Dennoch will ich Sie abschließend einmal darauf hinweisen, was uns in der Zwischenzeit gelungen ist. Mit der Förderung der Passivhausbauweise im Gebäudebestand und in Neubaugebieten, mit der Förderung der energetischen Modernisierung von kommunalen Liegenschaften und Gebäuden, die der sozialen Infrastruktur dienen, z. B. beim Bund-Länder-Investitionspakt, oder der Förderung von Querschnittstechnologien zur effizienten Stromanwendung in der Industrie, ein besonderes hessisches Projekt, HIER genannt, haben wir erhebliche Erfolge erzielen können. Wir wollen dies fortsetzen.
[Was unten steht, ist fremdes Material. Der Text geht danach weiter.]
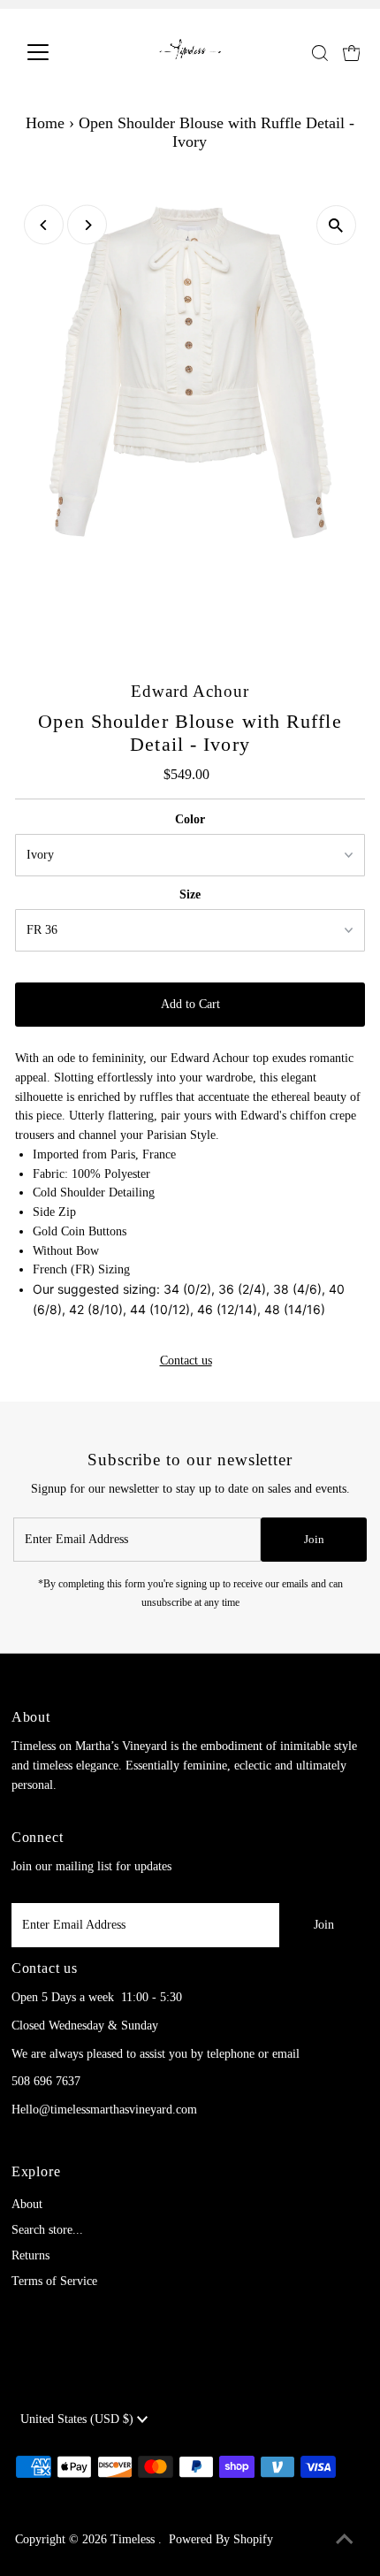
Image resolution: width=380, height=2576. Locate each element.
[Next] (87, 225)
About (26, 2204)
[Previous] (44, 225)
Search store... (47, 2229)
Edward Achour (190, 691)
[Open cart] (352, 52)
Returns (30, 2255)
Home (45, 123)
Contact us (186, 1361)
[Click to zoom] (336, 225)
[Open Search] (320, 53)
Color (190, 819)
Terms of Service (54, 2281)
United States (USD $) (78, 2419)
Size (190, 894)
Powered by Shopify (221, 2539)
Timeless (134, 2539)
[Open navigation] (57, 52)
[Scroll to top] (344, 2540)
Aber auch hier braucht man eine Akzeptanz und ein Bewusstsein.

Deshalb schlage ich Ihnen vor: Wenn es uns gelingt, unter dem Slogan „Hessen schaltet um“ bei den Bürgerinnen und Bürgern eine große Mitmachaktion für die Energieeinsparung auszulösen, dann werden wir unsere ehrgeizigen Ziele besser erreichen als durch noch so viele bürokratische Vorschriften und viele, viele Beratungen. Was wir brauchen, um Ziele zu erreichen, ist die Zustimmung der Bürger.
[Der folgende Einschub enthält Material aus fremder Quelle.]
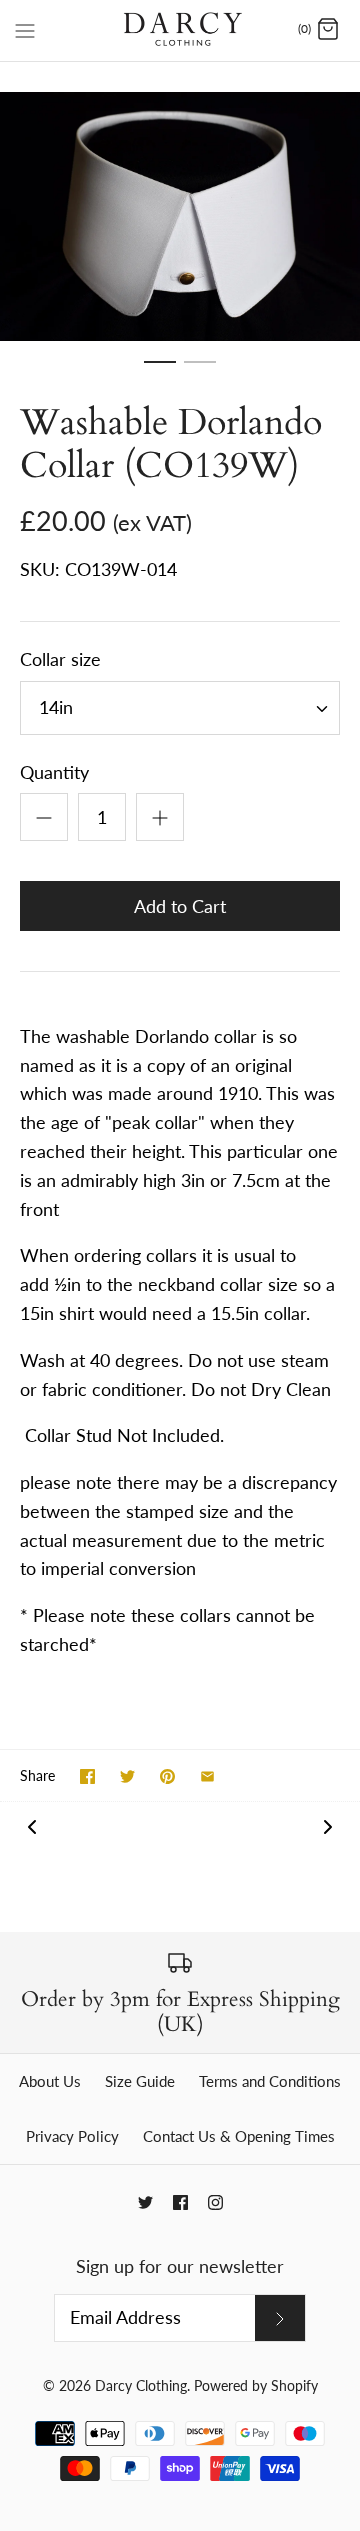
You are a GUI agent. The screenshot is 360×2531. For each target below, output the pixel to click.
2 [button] (200, 371)
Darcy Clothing (141, 2385)
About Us (50, 2081)
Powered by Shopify (256, 2385)
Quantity (54, 772)
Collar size (60, 659)
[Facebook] (180, 2202)
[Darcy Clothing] (180, 30)
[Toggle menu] (25, 29)
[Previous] (32, 1825)
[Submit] (280, 2318)
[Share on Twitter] (127, 1776)
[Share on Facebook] (87, 1776)
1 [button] (160, 371)
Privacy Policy (72, 2136)
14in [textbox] (56, 707)
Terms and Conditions (270, 2081)
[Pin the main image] (167, 1776)
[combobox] (180, 708)
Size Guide (140, 2081)
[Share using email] (207, 1776)
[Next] (328, 1825)
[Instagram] (215, 2202)
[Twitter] (145, 2202)
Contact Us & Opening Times (239, 2136)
(Beifall bei der CDU, der FDP und dem BÜNDNIS 90/DIE GRÜNEN)

In diesem Zusammenhang sehe ich es mit Zuversicht, dass die Bundesregierung jetzt die Absicht hat, z. B. über das KfW-Kreditprogramm die Mittel für verbesserte Gebäudesanierung drastisch zu erhöhen.
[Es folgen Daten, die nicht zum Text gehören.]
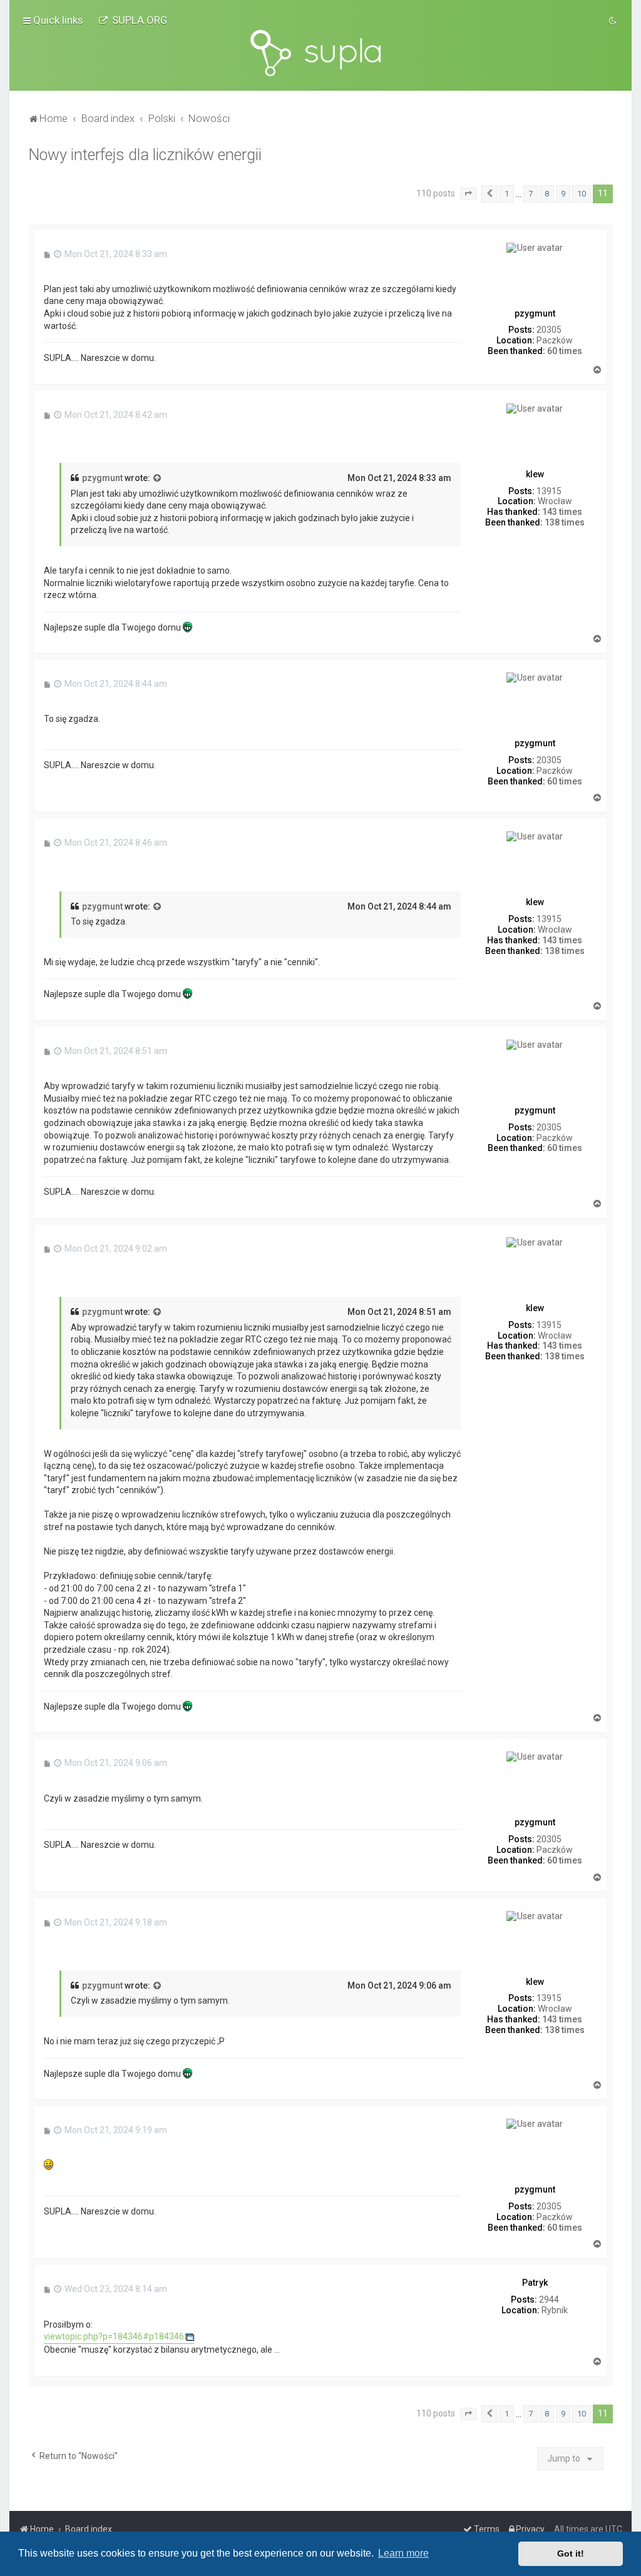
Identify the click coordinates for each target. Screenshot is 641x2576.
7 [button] (530, 193)
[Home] (320, 53)
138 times (565, 522)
(Zuruf des Abg. Thorsten Schäfer-Gümbel (SPD))

Das werden wir am Freitag beim Gipfel der Bundeskanzlerin mit den Ministerpräsidenten miteinander zu besprechen haben.

Herr Schäfer-Gümbel, ich möchte Sie nur an eines erinnern: Ganz zu Beginn meiner Ausführungen habe ich gesagt, es geht heute nicht um Rechthaben oder Rechtbehalten, sondern um die Frage,

(Zuruf der Abg. Petra Fuhrmann (SPD))

wie wir einen Weg gemeinsam gehen können, von dem die Menschen erwarten, dass Politik ihn geht, anstatt sich wechselweise die Vergangenheit vorzuhalten.

(Beifall bei der CDU und der FDP – Zuruf der Abg. Petra Fuhrmann (SPD) – Vizepräsident Lothar Quanz übernimmt den Vorsitz.)

Meine Damen und Herren, nach den Ereignissen in Japan steht die deutsche und auch die hessische Politik vor besonderen Herausforderungen. Wie immer wir sie lösen – wir werden Entscheidungen zu treffen haben, die für sehr viele Jahre Bedeutung haben. Ich will niemandem zu nahe treten, aber die wenigsten werden dem Hessischen Landtag noch angehören, wenn die Entscheidungen, die wir jetzt treffen oder unterlassen, Auswirkungen für unser Land haben werden. Es handelt sich um eine Weichenstellung, die weit über diese Legislaturperiode hinausgeht.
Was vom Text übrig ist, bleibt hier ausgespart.